Abstract

Mitochondrial mRNA editing in Trypanosoma brucei requires the specific interaction of a guide RNA with its cognate mRNA. Hundreds of gRNAs are involved in the editing process, each needing to target their specific editing domain within the target message. We hypothesized that the structure surrounding the mRNA target may be a limiting factor and involved in the regulation process. In this study, we selected four mRNAs with distinct target structures and investigated how sequence and structure affected efficient gRNA targeting. Two of the mRNAs, including the ATPase subunit 6 and ND7-550 (5′ end of NADH dehydrogenase subunit 7) that have open, accessible anchor binding sites show very efficient gRNA targeting. Electrophoretic mobility shift assays indicate that the cognate gRNA for ND7-550 had 10-fold higher affinity for its mRNA than the A6 pair. Surface plasmon resonance studies indicate that the difference in affinity was due to a four-fold faster association rate. As expected, mRNAs with considerable structure surrounding the anchor binding sites were less accessible and had very low affinity for their cognate gRNAs. In vitro editing assays indicate that efficient pairing is crucial for gRNA directed cleavage. However, only the A6 substrate showed gRNA-directed cleavage at the correct editing site. This suggests that different gRNA/mRNA pairs may require different “sets” of accessory factors for efficient editing.

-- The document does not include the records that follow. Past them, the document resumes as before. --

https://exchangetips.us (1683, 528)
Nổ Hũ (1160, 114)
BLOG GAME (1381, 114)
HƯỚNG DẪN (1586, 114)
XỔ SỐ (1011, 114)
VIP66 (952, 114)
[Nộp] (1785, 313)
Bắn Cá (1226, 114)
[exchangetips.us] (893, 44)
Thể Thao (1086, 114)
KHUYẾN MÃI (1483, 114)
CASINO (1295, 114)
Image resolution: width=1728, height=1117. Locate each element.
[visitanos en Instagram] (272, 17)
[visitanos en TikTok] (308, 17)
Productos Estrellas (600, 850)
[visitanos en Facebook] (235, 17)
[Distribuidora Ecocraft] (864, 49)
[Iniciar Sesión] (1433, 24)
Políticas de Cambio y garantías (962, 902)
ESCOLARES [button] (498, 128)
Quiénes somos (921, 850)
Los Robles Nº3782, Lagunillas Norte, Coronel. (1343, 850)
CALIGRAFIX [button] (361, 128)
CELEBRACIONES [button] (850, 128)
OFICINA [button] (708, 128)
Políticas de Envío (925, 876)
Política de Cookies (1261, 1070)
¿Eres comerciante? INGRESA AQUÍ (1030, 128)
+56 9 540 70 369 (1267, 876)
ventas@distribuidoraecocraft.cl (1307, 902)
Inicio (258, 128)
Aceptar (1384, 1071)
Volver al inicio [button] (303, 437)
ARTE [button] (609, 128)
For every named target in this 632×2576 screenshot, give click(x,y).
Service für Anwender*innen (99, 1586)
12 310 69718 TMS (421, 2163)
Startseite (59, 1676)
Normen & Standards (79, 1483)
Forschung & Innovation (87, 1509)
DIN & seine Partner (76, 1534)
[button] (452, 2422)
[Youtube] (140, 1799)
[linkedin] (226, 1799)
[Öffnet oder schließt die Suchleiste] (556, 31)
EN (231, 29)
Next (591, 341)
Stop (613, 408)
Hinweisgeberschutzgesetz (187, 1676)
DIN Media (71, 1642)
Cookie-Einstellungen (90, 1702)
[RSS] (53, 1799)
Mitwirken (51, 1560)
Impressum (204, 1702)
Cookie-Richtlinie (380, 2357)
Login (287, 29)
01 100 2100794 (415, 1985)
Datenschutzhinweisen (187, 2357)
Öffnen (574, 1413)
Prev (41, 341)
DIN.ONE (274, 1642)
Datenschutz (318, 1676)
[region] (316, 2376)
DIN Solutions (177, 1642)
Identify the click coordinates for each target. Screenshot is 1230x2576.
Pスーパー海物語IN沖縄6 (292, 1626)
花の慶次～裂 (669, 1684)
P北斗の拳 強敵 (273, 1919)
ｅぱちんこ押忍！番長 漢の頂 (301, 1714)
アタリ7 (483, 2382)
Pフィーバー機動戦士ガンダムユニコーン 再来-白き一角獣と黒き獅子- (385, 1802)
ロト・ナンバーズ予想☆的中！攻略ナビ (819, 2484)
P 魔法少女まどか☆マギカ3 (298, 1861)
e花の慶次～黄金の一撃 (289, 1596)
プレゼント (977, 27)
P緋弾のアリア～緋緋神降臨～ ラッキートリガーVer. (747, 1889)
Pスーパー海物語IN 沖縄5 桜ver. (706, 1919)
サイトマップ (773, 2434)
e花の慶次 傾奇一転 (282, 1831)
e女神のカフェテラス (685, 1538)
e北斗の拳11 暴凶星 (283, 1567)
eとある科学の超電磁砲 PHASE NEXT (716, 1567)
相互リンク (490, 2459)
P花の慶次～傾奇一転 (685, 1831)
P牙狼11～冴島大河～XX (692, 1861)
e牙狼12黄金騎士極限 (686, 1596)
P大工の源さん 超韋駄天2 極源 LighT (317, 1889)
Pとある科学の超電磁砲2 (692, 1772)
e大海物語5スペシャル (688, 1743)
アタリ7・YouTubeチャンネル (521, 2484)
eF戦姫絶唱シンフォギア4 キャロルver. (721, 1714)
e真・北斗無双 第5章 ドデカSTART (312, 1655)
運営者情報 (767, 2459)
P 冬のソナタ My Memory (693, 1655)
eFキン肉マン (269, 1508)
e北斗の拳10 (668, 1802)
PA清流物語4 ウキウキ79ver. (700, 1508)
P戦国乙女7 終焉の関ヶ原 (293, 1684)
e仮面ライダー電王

By characterizing a number of different gRNA/mRNA interactions, we may be able to define a “bank” of RNA editing substrates with different putative chaperone and other co-factor requirements. This will allow the more efficient identification and characterization of transcript specific RNA editing accessory proteins.

Highlights

  • One of the most striking examples of small RNA regulation of gene expression is the process of RNA editing in the mitochondria of trypanosomes [1]

  • Four different mRNA/guide RNAs (gRNAs) pairs were used to investigate the role of sequence and structure in gRNA targeting; A6U/gA6-14, CYbU/ gCYb-558, ND7UHR3/gND7-506, and NADH dehydrogenase 7 (ND7)-550/gND7-550 (Fig. 1)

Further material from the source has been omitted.